He probably was. Or maybe they were just that close. Or maybe he had a type. “I would be offended, but you guys have me pinned.”

And it turned out they really did – over the course of the meeting, he learns quite a few things. One was that he never, ever would've come to this without some external force acting upon him. The blond guy – and now he knew for sure they're a guy, from other people referring to him, (Enjolras, someone had called him, and wasn't that hilarious.) – was the obvious leader, and he stood at the front borderline shouting about racism and sexism and ways they could combat it – ways that were ubiquitously meaningless, because no one read the letters that came in to government offices and petitions were just a way to feel good about oneself. The second was that Enjolras wasn't just hot – he was magnetic.
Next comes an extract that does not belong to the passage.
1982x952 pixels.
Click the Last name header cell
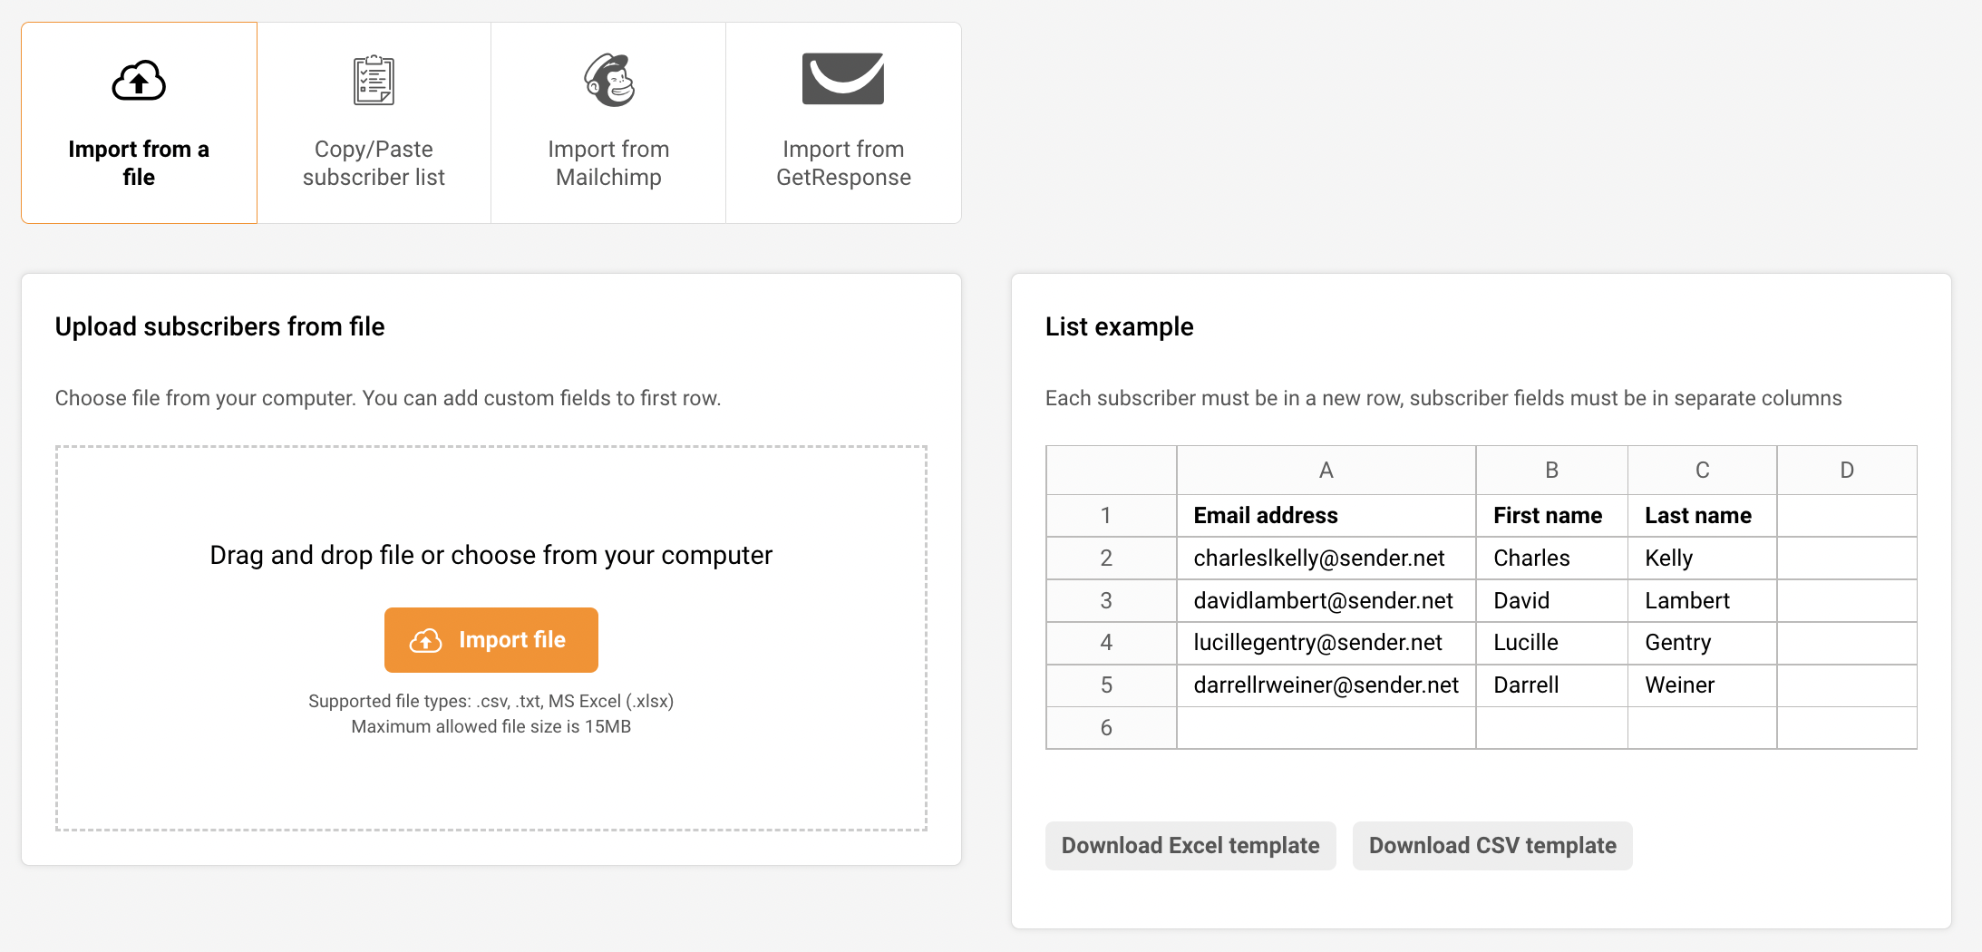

He had his own gravitational field. He was the sun that everyone else in the room was orbiting around, and in this metaphor, Grantaire was Pluto. Relegated to the back, far from the warmth of a shy smile or a kind word – things bestowed upon Mercury and Venus with no thought.

Still, he was entranced, captured – _smitten_.

So much so that he didn't notice the librarian-to-be shuffling through his papers till he mumbles a faint _what language is this?_

Immediately his attention is pulled to the guy who'd somehow sat right by him without his noticing. “Urm.” He said, because there was no contingency plan for this situation and he couldn't even answer that because he didn't fucking _know_.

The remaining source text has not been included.